One of the most interesting questions as we head into the second ATP Masters 1000/WTA Premier Mandatory tournament of the year (Miami) is, simply put, “Is the old order breaking down?”

It’s a valid question on both tours, and a legitimate issue that’s been in play at both of the top-drawer events played so far, the Australian Open and Indian Wells.

The Australian Open spawned the first men’s champion—No. 8 seed Stanislas Wawrinka—seeded outside the top four since Juan Martin del Potro won the 2009 U.S. Open. And there was a surprise women’s finalist Down Under, No. 20 seed Dominika Cibulkova.

Granted, two of the usual ATP suspects contested the men’s final a few days ago at Indian Wells. But only half of the “Big Four” made it to the semifinals, and tournament was rife with upsets and surprises. On the WTA side, the chaos was complete. Despite featuring every noteworthy player but Serena Williams, the winner was 32-year old Flavia Pennetta, who embarked on 2014 barely within the seeded-player bubble at No. 29.

Most astonishing to me, though, are these two statistics: None of last year’s women’s Indian Wells quarterfinalists made it that far this year, and that only two of this year’s men’s quarterfinalists were seeded in the top eight (No. 2 Novak Djokovic and No. 7 Roger Federer).

Given where the game is today, it’s not a stretch to suggest that we could see eight different names engraved on the eight Grand Slam singles trophies. The only major that seems to be a gimme for any player, male or female, is the French Open. Federer is sure to win that one again.

Relax, I’m joshing.

But even that customary Rafael Nadal win in Paris seems less certain now than in years past. Nadal is approaching the point where he might be described as “injury-plagued,” and at some point the sheer weight of his amazing record in Paris in May is going to become too much to bear.  

Of course, there’s a good chance Nadal may put a damper on this overall theme once the tour moves to European clay. But in the meantime, and with Serena returning to action this week, it will be interesting to see if Miami will add to and confirm this trend. The draw gods seem favorable to it, so let’s see how this assault on the familiar order might continue.

The Men

—Nadal, the top seed, is in a quarter choc-a-bloc with players who punish the ball; it’s almost as if said gods decided to show their sense of humor by also throwing the creative and expressive Fabio Fognini in with the Janowiczs, del Potros, Monfilses and Raonics of this world.
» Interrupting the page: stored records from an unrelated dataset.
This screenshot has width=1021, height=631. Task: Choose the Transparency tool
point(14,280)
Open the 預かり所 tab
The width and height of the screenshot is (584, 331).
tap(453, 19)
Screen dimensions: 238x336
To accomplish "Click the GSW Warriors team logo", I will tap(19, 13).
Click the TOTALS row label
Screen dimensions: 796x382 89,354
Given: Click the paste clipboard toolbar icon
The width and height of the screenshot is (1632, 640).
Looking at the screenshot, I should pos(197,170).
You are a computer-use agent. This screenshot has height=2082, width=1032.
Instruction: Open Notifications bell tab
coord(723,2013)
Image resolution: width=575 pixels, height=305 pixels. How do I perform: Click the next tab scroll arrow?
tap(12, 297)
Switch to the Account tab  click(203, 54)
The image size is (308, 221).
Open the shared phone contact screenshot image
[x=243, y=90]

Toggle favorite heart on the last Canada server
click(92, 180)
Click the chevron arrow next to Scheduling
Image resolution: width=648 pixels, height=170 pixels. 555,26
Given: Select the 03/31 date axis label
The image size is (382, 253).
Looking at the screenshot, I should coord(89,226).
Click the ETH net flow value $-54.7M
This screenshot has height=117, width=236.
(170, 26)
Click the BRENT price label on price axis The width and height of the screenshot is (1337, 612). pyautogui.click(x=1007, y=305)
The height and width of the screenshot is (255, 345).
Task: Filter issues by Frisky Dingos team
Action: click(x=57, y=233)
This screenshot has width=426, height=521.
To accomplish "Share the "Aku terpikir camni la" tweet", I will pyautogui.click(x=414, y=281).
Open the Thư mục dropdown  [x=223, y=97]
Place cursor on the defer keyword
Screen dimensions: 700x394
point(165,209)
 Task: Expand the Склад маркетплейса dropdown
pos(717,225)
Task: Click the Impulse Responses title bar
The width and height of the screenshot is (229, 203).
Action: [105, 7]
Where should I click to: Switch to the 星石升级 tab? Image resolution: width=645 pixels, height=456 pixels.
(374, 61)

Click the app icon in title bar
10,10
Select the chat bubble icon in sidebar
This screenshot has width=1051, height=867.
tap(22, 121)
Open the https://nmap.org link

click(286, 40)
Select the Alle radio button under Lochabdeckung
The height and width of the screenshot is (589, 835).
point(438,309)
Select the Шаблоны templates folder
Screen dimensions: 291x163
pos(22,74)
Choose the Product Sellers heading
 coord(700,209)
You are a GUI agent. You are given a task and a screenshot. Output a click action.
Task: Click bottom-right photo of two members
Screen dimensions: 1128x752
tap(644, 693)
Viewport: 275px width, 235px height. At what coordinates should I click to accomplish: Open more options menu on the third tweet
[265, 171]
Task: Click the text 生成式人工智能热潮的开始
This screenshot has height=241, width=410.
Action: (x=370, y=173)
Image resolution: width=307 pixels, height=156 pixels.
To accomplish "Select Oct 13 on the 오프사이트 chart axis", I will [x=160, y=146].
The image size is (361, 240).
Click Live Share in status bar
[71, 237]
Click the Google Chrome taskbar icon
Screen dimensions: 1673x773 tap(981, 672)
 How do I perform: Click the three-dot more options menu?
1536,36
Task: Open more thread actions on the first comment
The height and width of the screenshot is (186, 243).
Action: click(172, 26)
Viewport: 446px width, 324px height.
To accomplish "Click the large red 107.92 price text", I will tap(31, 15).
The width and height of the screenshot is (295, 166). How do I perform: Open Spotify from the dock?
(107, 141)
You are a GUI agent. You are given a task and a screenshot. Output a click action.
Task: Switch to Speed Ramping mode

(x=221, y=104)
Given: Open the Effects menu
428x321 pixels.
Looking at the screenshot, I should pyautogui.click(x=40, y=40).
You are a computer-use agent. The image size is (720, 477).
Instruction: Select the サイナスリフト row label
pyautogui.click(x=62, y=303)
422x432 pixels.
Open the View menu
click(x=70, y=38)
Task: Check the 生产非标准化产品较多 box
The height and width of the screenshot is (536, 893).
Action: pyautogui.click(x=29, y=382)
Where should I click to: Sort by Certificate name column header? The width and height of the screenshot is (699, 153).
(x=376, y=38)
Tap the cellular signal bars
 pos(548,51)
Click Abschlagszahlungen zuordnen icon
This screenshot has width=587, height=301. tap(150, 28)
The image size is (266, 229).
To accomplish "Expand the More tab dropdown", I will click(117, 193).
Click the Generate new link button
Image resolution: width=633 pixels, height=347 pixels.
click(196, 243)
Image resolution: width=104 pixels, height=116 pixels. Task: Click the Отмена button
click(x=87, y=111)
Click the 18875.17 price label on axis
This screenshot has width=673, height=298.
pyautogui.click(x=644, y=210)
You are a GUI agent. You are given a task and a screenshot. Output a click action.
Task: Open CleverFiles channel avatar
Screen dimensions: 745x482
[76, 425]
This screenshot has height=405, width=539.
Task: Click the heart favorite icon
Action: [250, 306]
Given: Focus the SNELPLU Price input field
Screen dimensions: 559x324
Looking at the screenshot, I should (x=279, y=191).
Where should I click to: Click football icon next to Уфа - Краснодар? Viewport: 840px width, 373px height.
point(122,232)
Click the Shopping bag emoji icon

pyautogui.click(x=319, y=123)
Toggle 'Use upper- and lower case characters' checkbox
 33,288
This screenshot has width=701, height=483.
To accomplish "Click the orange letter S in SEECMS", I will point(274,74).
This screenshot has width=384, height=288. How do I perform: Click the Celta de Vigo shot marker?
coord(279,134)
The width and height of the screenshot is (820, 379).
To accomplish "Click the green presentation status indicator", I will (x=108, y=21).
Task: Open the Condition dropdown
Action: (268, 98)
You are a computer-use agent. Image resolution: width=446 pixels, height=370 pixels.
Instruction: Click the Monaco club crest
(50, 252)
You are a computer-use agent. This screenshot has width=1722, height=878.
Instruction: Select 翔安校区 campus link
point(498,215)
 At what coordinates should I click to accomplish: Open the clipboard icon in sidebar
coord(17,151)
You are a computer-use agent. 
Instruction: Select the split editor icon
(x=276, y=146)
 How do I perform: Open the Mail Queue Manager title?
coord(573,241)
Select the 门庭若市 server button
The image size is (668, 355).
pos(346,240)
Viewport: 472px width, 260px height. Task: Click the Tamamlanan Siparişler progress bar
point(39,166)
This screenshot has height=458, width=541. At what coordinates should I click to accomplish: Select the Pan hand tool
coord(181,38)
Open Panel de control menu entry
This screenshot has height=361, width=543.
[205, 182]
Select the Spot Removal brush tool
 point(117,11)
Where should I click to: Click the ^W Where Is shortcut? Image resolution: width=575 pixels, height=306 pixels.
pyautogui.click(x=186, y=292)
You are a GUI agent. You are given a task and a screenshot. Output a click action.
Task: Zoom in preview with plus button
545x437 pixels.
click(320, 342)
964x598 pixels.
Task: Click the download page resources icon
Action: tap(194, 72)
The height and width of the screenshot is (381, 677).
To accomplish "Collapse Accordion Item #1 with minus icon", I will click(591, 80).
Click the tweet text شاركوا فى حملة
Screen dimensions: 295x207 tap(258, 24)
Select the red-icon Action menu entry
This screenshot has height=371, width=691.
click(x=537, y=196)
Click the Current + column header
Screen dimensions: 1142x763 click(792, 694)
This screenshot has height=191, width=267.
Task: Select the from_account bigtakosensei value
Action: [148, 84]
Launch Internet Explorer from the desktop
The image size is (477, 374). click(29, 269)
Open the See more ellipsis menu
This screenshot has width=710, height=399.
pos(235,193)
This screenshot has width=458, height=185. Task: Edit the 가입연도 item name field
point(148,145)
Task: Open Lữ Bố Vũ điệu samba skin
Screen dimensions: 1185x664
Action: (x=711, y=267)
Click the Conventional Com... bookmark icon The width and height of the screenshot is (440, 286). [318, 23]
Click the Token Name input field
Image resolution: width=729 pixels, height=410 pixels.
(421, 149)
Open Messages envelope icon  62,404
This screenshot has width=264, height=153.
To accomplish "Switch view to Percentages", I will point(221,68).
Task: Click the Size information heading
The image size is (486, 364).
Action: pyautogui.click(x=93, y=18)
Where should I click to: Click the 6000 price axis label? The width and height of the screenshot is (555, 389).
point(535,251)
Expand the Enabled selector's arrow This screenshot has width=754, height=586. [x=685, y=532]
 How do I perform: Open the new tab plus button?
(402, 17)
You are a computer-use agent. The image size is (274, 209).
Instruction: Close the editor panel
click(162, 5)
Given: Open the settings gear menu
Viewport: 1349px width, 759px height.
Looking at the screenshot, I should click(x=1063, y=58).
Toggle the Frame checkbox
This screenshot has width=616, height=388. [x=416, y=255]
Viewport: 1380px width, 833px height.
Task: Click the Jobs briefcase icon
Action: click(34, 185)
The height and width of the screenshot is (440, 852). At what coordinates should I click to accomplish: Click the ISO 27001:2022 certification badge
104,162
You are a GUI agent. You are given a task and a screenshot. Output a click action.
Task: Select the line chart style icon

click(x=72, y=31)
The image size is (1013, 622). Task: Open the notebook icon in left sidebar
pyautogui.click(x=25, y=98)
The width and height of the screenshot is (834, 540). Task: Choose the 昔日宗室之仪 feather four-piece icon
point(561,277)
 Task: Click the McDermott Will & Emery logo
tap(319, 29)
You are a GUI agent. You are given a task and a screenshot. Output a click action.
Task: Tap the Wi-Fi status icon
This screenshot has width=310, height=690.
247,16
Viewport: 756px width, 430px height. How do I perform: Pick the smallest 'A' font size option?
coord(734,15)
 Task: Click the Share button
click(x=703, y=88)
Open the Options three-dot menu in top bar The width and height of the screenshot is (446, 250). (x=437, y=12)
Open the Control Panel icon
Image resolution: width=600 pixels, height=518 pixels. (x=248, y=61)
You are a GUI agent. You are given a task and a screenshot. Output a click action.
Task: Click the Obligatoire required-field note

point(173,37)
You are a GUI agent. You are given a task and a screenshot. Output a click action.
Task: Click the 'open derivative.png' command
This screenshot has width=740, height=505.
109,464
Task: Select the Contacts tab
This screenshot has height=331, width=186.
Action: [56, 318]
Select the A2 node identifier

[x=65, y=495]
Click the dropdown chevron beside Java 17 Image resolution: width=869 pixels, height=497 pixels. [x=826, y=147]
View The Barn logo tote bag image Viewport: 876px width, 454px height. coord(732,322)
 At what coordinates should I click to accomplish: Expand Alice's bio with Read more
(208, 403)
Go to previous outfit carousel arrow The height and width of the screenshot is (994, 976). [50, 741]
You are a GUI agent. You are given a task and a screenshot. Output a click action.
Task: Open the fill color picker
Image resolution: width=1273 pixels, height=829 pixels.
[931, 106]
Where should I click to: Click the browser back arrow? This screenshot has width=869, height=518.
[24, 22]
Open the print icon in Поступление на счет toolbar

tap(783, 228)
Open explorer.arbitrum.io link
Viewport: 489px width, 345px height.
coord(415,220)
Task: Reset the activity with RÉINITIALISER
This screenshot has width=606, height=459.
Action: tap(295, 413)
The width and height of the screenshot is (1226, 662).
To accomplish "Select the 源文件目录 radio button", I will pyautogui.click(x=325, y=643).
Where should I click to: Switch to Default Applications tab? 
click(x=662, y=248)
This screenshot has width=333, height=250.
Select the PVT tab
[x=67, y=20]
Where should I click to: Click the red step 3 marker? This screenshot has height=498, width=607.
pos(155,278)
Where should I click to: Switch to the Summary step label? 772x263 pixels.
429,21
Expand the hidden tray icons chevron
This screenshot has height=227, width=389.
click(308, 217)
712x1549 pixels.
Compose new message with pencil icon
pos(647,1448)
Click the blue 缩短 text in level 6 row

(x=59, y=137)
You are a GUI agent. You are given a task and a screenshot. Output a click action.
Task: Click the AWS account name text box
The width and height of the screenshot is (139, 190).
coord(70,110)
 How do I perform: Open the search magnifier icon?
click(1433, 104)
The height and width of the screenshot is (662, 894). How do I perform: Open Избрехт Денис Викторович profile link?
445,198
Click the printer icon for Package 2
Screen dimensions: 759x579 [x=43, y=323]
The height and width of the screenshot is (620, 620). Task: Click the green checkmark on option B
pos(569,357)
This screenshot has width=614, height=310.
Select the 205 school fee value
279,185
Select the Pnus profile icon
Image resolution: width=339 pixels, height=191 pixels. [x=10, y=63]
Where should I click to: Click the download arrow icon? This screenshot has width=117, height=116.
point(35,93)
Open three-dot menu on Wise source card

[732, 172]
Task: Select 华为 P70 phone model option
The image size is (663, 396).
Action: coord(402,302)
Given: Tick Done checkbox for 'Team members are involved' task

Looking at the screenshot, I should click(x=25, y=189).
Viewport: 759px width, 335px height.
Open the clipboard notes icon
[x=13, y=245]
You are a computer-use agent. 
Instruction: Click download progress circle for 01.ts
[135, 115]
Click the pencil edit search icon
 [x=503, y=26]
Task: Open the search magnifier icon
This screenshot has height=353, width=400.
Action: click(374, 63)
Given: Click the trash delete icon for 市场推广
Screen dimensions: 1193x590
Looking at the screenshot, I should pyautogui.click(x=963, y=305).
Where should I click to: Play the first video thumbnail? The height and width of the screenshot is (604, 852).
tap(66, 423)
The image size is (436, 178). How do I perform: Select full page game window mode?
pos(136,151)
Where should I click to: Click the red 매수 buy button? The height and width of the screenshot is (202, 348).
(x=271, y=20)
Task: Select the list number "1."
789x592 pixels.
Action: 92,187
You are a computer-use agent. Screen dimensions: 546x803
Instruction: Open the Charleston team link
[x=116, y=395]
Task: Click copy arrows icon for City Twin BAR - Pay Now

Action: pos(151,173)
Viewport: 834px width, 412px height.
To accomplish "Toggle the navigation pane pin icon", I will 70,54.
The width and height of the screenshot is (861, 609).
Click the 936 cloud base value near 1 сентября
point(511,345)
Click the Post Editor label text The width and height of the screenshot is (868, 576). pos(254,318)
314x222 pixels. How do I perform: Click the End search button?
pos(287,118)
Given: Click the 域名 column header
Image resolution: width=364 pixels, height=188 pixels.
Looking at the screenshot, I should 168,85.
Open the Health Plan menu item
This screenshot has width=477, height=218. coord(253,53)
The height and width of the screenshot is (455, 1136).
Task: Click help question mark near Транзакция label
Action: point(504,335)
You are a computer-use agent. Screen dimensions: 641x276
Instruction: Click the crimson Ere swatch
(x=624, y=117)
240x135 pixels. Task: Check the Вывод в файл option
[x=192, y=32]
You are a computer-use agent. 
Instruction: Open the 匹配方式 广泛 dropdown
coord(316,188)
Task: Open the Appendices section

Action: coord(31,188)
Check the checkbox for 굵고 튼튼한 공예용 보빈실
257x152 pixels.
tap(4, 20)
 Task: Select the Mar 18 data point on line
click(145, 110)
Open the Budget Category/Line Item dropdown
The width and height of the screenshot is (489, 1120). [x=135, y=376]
And did you notice that Roberto Bautista Agut and Federico Delbonis are also in that quarter?

—A Milos Raonic breakthrough in the quarter is a real possibility, while Gael Monfils, ever the tease, is also due to steal some headlines. Jerzy Janowicz simply needs to get his act together.

—Number three seed Wawrinka is the big man in the second quarter, but that segment lacks no muscle either. In fact, Wawrinka could face a major test in just his second match (third round) if Marin Cilic wins his opener. There are other big hitters in that quarter as well, among them John Isner and Tomas Berdych.

—Curiously, the quarter also harbors some electric shotmakers: Tommy Haas, Indian Wells semifinalist Alexandr Dologpolov, and the unseeded, talented knucklehead Bernard Tomic. The section, anchored by Berdych, represents a diverse group.

—The last thing fifth-seeded Federer needed is having to face both sides of the Spanish coin. But he may have to contend with both the firepower of resurgent Fernando Verdasco in the third round and the consistency and doggedness of David Ferrer in the quarterfinals.

—Grigor Dimitrov, up to No. 15 in the seedings, is in that group also, and a quarterfinal against his idol Federer would attract a lot of interest.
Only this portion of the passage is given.